• [Page excerpt]:
• • • • • • •
The Engine#

The Engine is the low-level execution component of REAX. While the Trainer provides a strict, opinionated structure, the Engine offers flexible primitives for building custom training loops while still benefiting from REAX’s distributed capabilities.

Trainer vs. Engine#

  • Trainer: High-level, “batteries included”. Manages loops, logging, checkpointing, and listeners automatically. Best for standard training workflows.

  • Engine: Low-level, explicit. You write the loops. It handles device placement, distributed communication, and optimizer wrapping. Best for research and non-standard loops.

Initialising the Engine#

engine = reax.Engine(accelerator="gpu", devices=4, strategy="ddp")

Using the Engine#

The Engine provides helper methods to setup your environment.

Setup#

setup() prepares your model and optimizers for distributed training.

model, optimizer = engine.setup(model, optimizer)

Setup DataLoaders#

setup_dataloaders() prepares your dataloaders, handling sharding and device placement.

train_loader = engine.setup_dataloaders(train_loader)

Distributed Primitives#

The Engine exposes methods for cross-device communication:

  • all_reduce(): Average or sum a tensor across all devices.

  • broadcast(): Send a tensor from one device to all others.

  • barrier(): Synchronize all processes.

Example Custom Loop#

engine = reax.Engine()
model, optimizer = engine.setup(model, optimizer)
dataloader = engine.setup_dataloaders(dataloader)

for batch in dataloader:
    # Your custom update logic
    loss = update_step(model, batch)

    # Logging
    if engine.is_global_zero:
         log(loss)
• • • • • • •
• [Supplied records]:
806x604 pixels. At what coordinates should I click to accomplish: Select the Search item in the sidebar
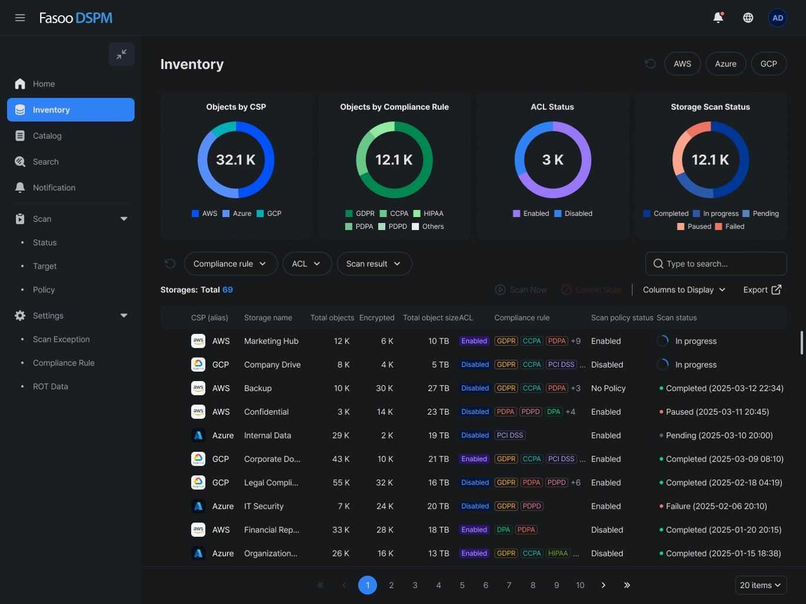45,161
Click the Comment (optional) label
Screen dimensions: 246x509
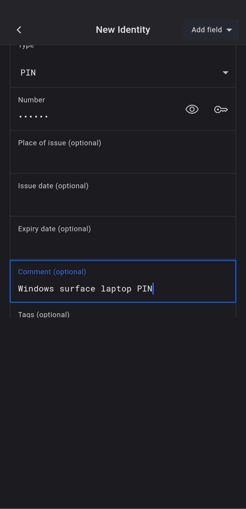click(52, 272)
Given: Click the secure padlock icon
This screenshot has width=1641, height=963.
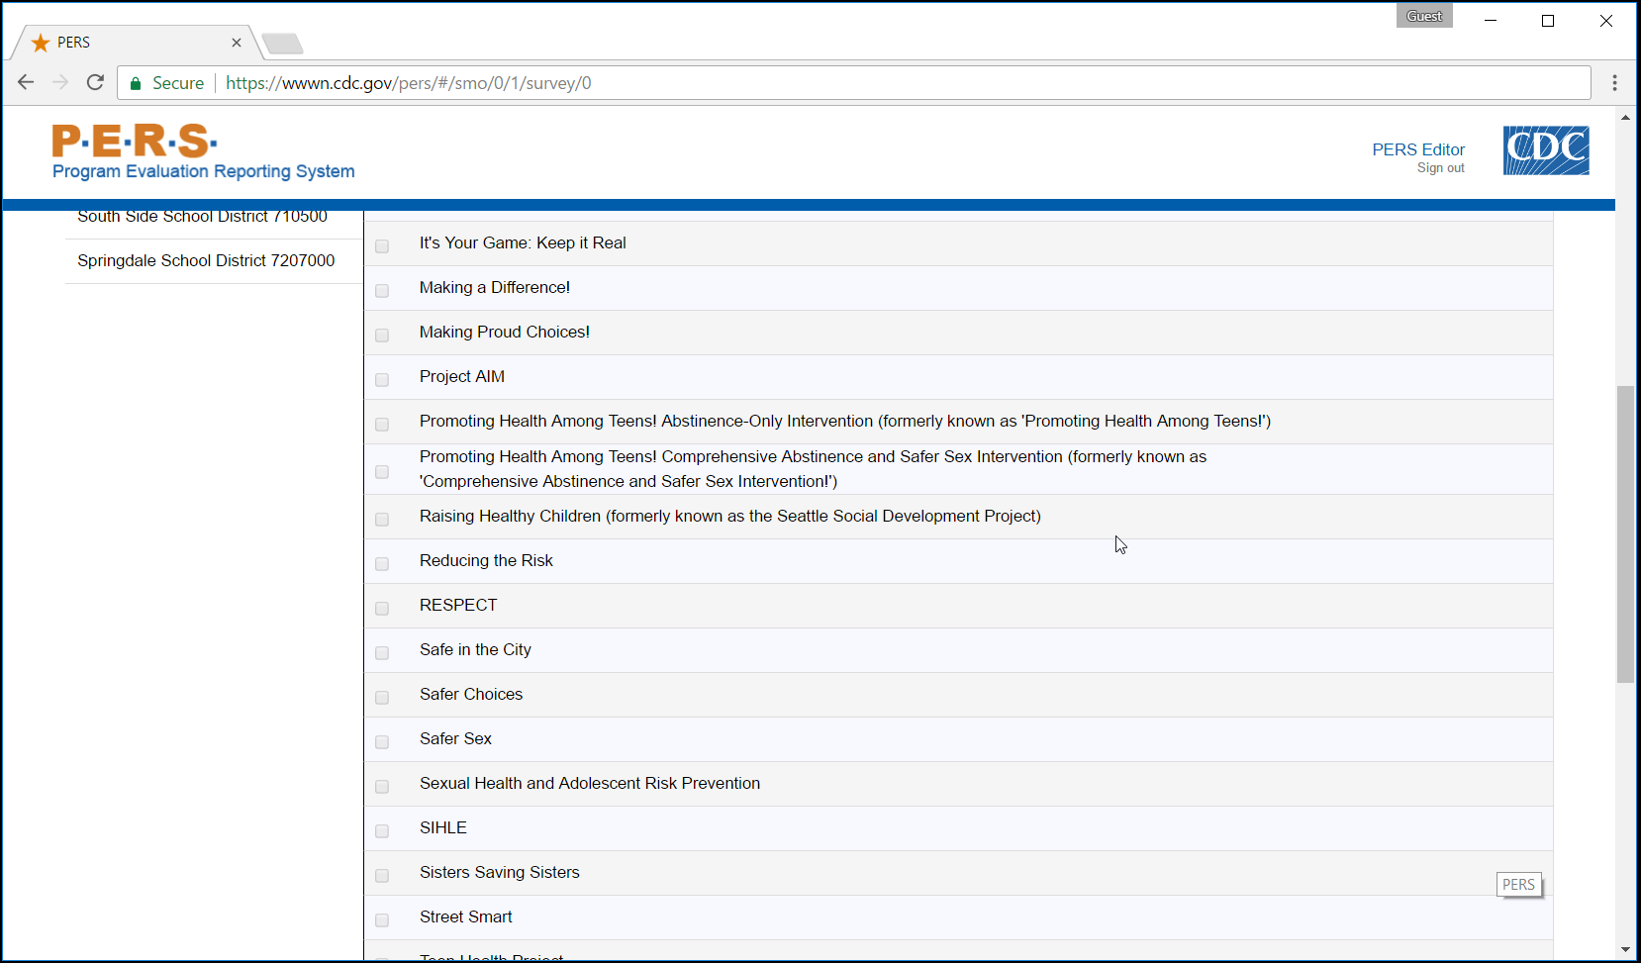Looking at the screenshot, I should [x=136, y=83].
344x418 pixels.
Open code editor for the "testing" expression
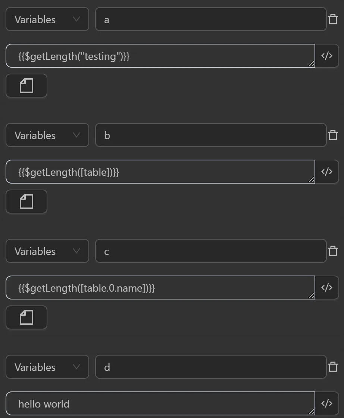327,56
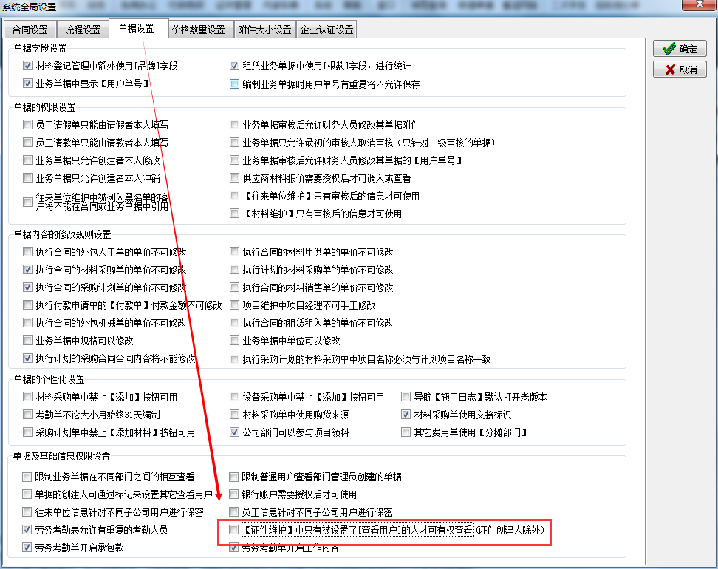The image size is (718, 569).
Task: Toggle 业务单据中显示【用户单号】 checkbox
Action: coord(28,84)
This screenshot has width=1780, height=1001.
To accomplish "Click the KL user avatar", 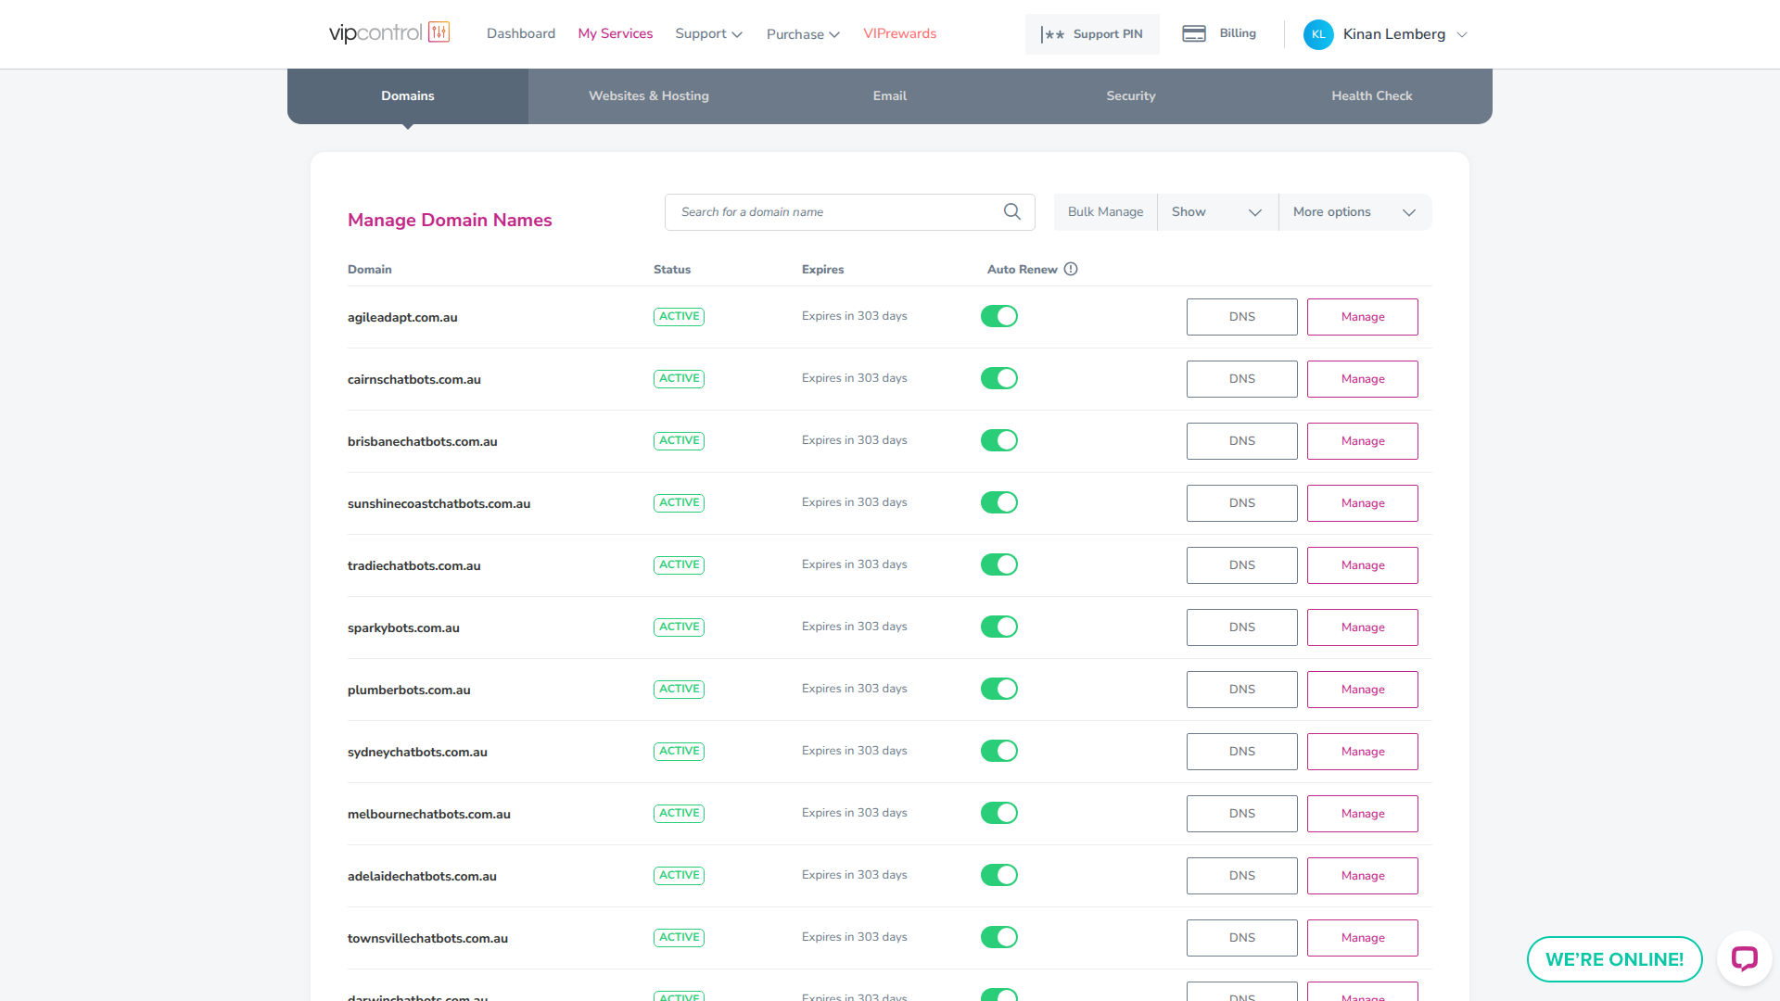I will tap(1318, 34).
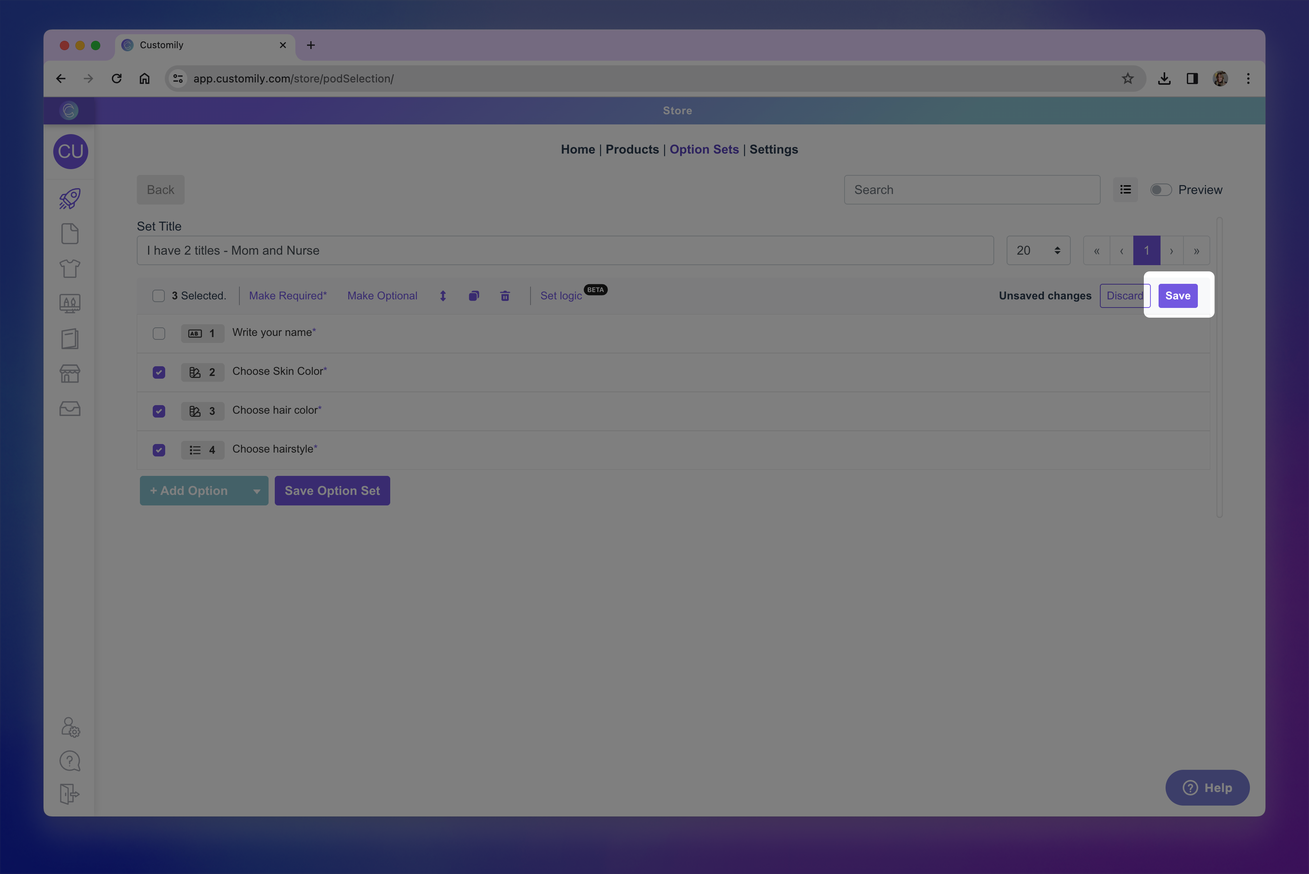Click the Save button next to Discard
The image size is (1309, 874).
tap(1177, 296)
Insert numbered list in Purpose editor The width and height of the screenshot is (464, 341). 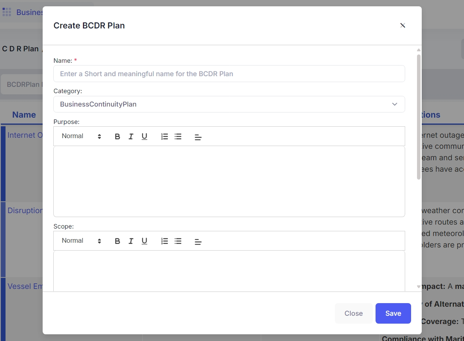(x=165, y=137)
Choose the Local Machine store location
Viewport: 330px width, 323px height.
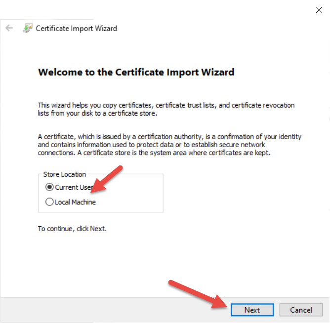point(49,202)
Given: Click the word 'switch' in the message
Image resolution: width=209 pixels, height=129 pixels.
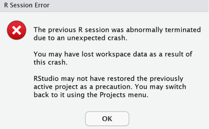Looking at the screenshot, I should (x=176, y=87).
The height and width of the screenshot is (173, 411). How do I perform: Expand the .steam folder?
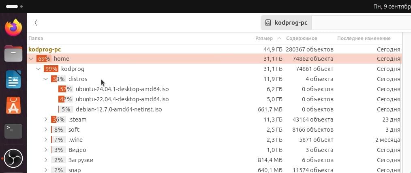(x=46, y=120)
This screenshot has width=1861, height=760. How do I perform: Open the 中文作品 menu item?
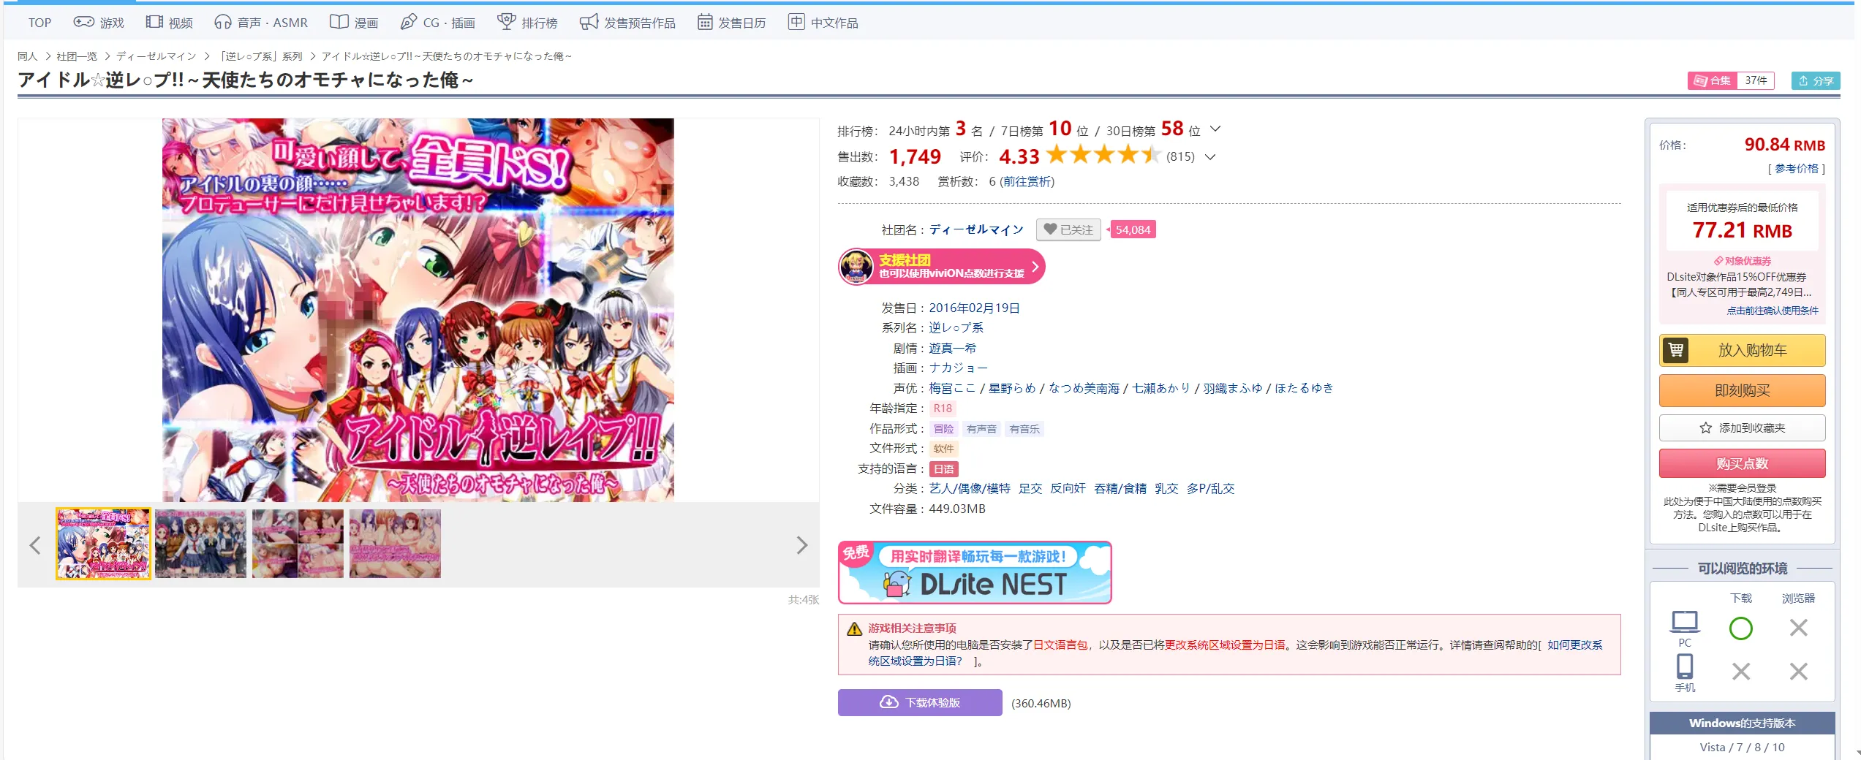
• • • • • • •
• [Work to complete]:
**a.** Reproduce everything in the REAX Engine page from "The Engine provides" down to "train_loader = engine.setup_dataloaders(train_loader)", inclusive.
**b.** Output everything in the listing from its first line down to the line containing "Action: coord(28,84)", both included, as a JSON list of strings with one string per line and blank lines omitted. Leave the pictures out of the answer.

• [Solution set]:
**a.**
The Engine provides helper methods to setup your environment.

Setup#

setup() prepares your model and optimizers for distributed training.

model, optimizer = engine.setup(model, optimizer)

Setup DataLoaders#

setup_dataloaders() prepares your dataloaders, handling sharding and device placement.

train_loader = engine.setup_dataloaders(train_loader)

**b.**
[
  "806x604 pixels. At what coordinates should I click to accomplish: Select the Search item in the sidebar",
  "45,161",
  "Click the Comment (optional) label",
  "Screen dimensions: 246x509",
  "click(52, 272)",
  "Given: Click the secure padlock icon",
  "This screenshot has width=1641, height=963.",
  "Looking at the screenshot, I should [x=136, y=83].",
  "344x418 pixels.",
  "Open code editor for the \"testing\" expression",
  "327,56",
  "The image size is (718, 569).",
  "Task: Toggle 业务单据中显示【用户单号】 checkbox",
  "Action: coord(28,84)"
]